HomeBusinessMcDonald's shares plummeted after an E. coli outbreak. Should you respond to...

McDonald’s shares plummeted after an E. coli outbreak. Should you respond to the uncertainty?

McDonald’s (NYSE:MCD) Share prices have fallen following the publication of very worrying news. An E. coli outbreak involving the famous Quarter Pounder burgers spooked investors, sending the stock plummeting 5% in the next trading session.

The question for investors is what impact this will have on the shares. Although Chipotle (NYSE: CMG) having recovered from a similar breakout as it regained customer confidence, investors should not assume they will have a correspondingly large ‘buying opportunity’ with McDonald’s stock. This is why.

Investors sold McDonald’s after a report from the Centers for Disease Control (CDC) detailing an E. coli outbreak. It affected customers in ten states, with the outbreak hitting Colorado the hardest. According to the agency, at least 49 people became ill as a result of eating these burgers, one of whom tragically died.

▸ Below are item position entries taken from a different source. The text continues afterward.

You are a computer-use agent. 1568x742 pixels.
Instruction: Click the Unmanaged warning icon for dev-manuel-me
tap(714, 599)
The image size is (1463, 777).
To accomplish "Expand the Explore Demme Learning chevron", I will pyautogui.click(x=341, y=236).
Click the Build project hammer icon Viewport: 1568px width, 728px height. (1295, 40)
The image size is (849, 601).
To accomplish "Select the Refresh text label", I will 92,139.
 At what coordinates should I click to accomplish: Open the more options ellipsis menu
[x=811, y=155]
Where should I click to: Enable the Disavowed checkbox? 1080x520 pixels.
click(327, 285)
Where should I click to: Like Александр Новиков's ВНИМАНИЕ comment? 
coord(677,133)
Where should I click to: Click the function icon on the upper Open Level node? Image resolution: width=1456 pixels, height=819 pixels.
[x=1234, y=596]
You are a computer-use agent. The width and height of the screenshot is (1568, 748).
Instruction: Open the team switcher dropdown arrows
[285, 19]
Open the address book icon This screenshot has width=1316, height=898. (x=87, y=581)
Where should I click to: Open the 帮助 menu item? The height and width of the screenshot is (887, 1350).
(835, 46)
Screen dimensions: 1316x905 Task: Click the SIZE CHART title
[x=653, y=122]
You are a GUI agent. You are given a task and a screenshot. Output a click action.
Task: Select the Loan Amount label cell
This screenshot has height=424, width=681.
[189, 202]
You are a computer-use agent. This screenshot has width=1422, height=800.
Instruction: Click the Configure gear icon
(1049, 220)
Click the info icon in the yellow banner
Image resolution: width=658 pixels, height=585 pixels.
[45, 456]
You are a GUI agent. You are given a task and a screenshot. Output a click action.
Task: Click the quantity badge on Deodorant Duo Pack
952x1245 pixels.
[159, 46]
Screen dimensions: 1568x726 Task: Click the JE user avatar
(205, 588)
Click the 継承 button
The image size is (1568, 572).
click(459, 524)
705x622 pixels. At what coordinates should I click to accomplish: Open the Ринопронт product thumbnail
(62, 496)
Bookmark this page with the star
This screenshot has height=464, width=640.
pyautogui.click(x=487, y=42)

The CDC just released this information and the full extent of the outbreak may not yet be known. Still, out of an abundance of caution, McDonald’s has removed the Quarter Pounder from its menu in affected areas while it investigates the outbreak. Investors can also hear additional news when McDonald’s reports its third-quarter 2024 earnings results.

Whatever happens, the event brings more uncertainty to McDonald’s stock. It could remind restaurant stock investors of the outbreaks Chipotle suffered in the middle of the last decade.

Granted, Chipotle investors who bought during the outbreaks saw significant returns. Still, given the high uncertainty, investors should not rush into buying or selling this stock or view it as a ‘buying opportunity’.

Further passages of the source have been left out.